▶ TASK TO COMPLETE:
Every picture is to be removed, and all the data is to be copied exactly.

======== INPUT FOR THIS TASK ========

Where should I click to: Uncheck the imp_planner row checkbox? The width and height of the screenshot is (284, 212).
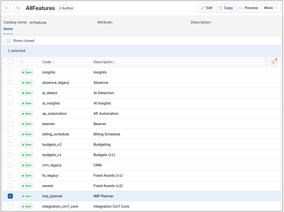coord(10,196)
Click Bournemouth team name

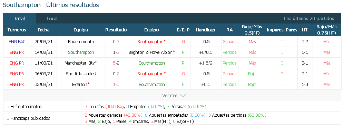click(81, 42)
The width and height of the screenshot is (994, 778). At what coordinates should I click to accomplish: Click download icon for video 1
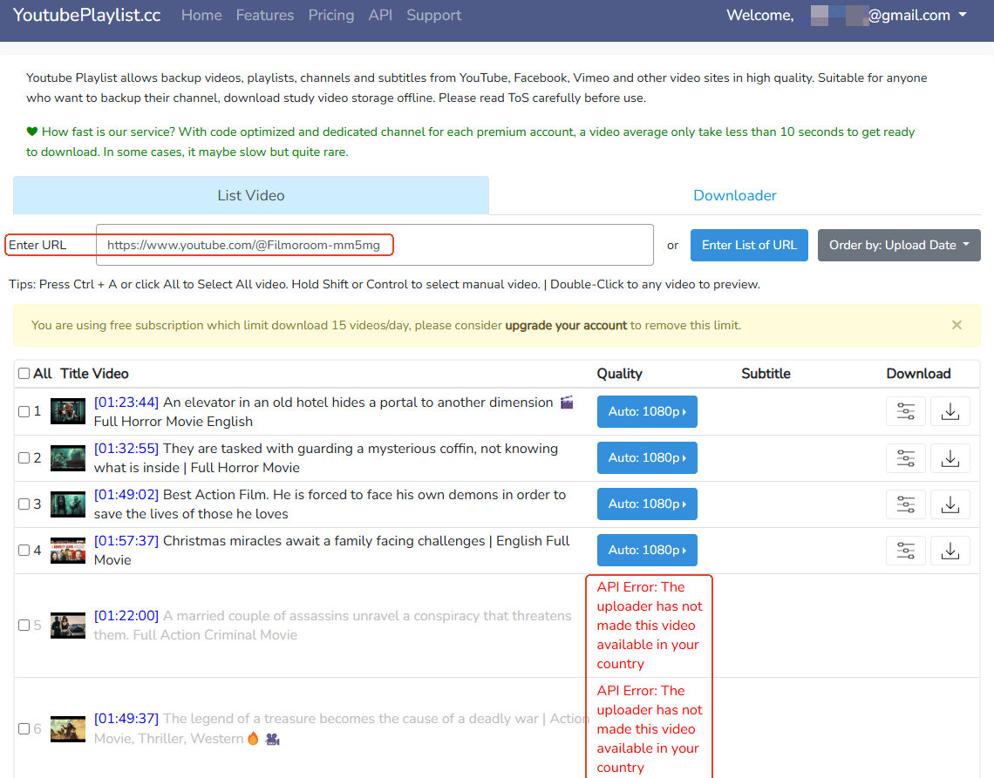click(x=950, y=412)
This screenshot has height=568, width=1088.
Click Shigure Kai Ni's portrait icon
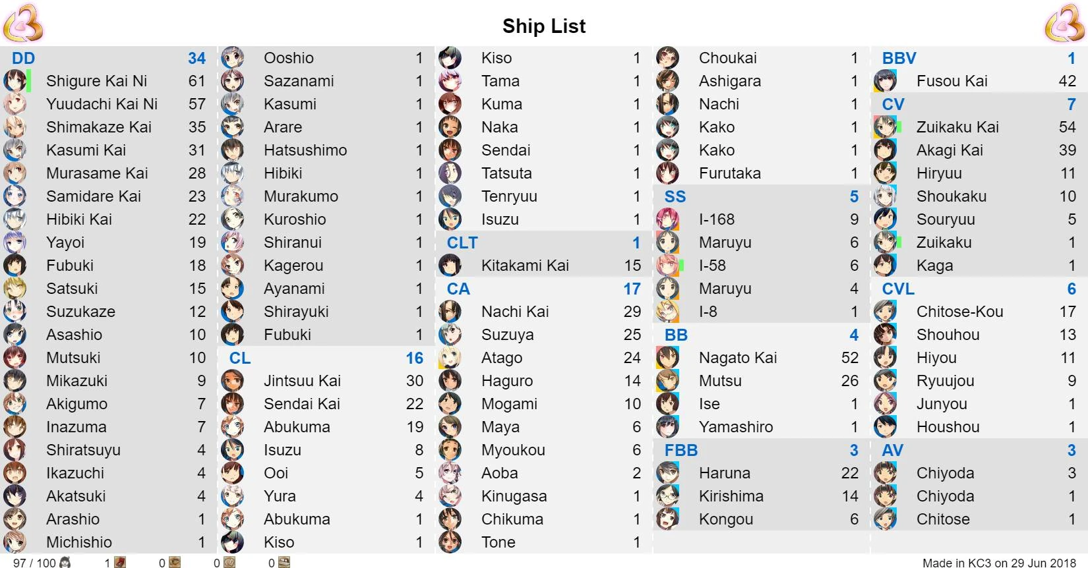click(15, 81)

========

▶ EXPECTED ANSWER:
Where should I click to: Uncheck the imp_planner row checkbox? The width and height of the screenshot is (284, 212).
coord(10,196)
Click Bournemouth team name

click(81, 42)
The width and height of the screenshot is (994, 778). At what coordinates should I click to accomplish: Click download icon for video 1
click(x=950, y=412)
This screenshot has height=568, width=1088.
Click Shigure Kai Ni's portrait icon
click(15, 81)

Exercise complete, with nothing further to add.